Hi. Thanks for taking my question. Alan, are there any plans to market, NERLYNX tablets and doses other than 40 milligrams? Or to sell bottles with fewer pills, at perhaps a slight premium per pill versus the month supply of 240 milligrams at six pills per day? It seems like they're obviously financial revenue recognition incentives here for the company, but also incentives for physicians and patients, given potential risk of new drug supply at the end of the month? Thanks.

Alan Auerbach

Analyst

Hi, Kennen, thank you for the question. That is indeed something, we're looking into. We hope to be able to update you on, future calls with regard to that.

Kennen MacKay

Analyst

Thanks.

Operator

Operator

The next question is from Paul Choi of Goldman Sachs. Please go ahead.

Paul Choi

Analyst

Thank you for taking my questions and good afternoon everybody. I just had a question with regard to the demand side. Alan, can you maybe just clarify a little bit more on your -- on the physician reach and your earlier comments with regard to new prescribers. I guess how much of the growth is, in terms of on the demand side is being driven by these new prescribers that you talked about earlier? And then, I had a follow-up question.

Alan Auerbach

Analyst

That is a good question. I don't have the answer, as to what percent of the RX in the quarter are driven by new versus existing. I apologize I don't have the numbers for that. I would say there is no question, a very large opportunity with new prescribers. We have certainly not topped out in terms of the -- where is our reach might be 75% of the physicians have been reached by the sales force. If I had to ballpark estimate, I would say, probably less than half of those have actually prescribed the drug. Again that's just a ballpark off the top of my head. There is no question a lot of additional opportunity for us, with physicians who have not written a prescription for NERLYNX yet. And especially increasing education and increasing awareness.

Paul Choi

Analyst

Okay got it. Thank you. And then, in prior calls you've talked a little bit about duration in some instances of patients going beyond 12 months of therapy. Is that still the case? And with regard to the dose titration in patients, who are doing that, is that increasing having any effect on duration of treatment here?

Alan Auerbach

Analyst

So in terms of patients going out beyond one year, I believe that is still occurring. I don't believe it's in a very large percent it might be 10% or less. In terms of the dose titration, as we mentioned our preliminary analysis is showing, that patients are staying on for longer. But again, as I mentioned to the earlier question, it's kind of based on that historical group that was doing it. And so it's based on some low numbers. I'm hopeful in the next couple of quarters we'll be able to update that number. And get a much better feel for what its doing.

Paul Choi

Analyst

Okay, great. Thanks.
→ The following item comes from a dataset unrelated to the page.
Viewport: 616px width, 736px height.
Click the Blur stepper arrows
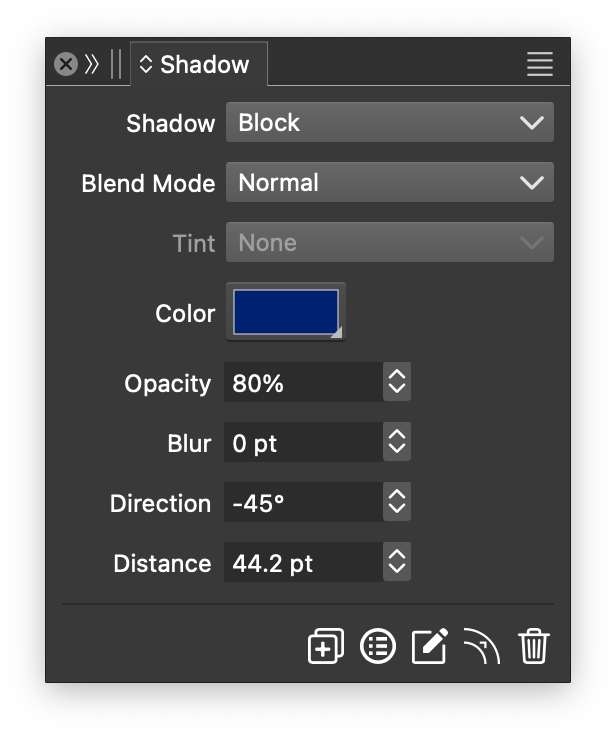pyautogui.click(x=397, y=443)

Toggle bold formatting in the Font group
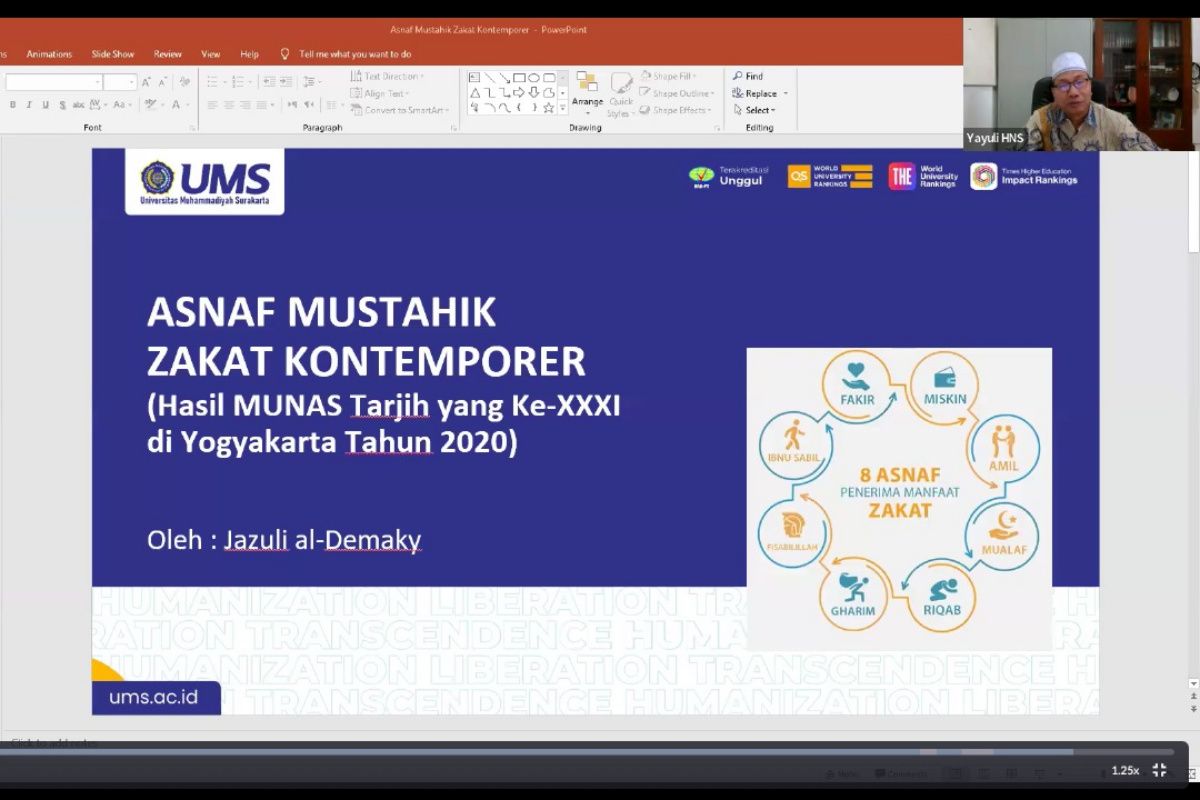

And then, I know, you obviously have some puts and takes with regard to the 2020 outlook including, the Metastatic indication and then the development of the patents. But I guess, are you in a comfortable enough position to sort of think about what might be the bookends for, how to think about cash utilization or cash burn, during this year or any sort of range, that you might be able to put out to the Street here. How to think about the puts and takes there?

Alan Auerbach

Analyst

Maximo, would you like to answer that?

Maximo Nougues

Analyst

Yeah, sure, our goal for 2020 is to be cash flow neutral. Obviously, there are some assumptions based on that, but what the guidance, we've put in that's our goal for now.

Alan Auerbach

Analyst

So at the current guidance Paul, that would be cash flow neutral.

Paul Choi

Analyst

Okay, great, thank you very much. I'll jump back into queue.

Operator

Operator

This concludes our question-and-answer session. I would like to turn the conference back to Mariann, for closing remarks.

Mariann Ohanesian

Analyst

Thank you for your interest in Puma Biotechnology. As a reminder, this call may be accessed via replay of the webcast, at pumabiotechnology.com, beginning later today. Have a good evening.

Operator

Operator

Ladies and gentlemen, thank you for participating in today's conference call. This concludes our program. Everyone, have a great day. You may now disconnect.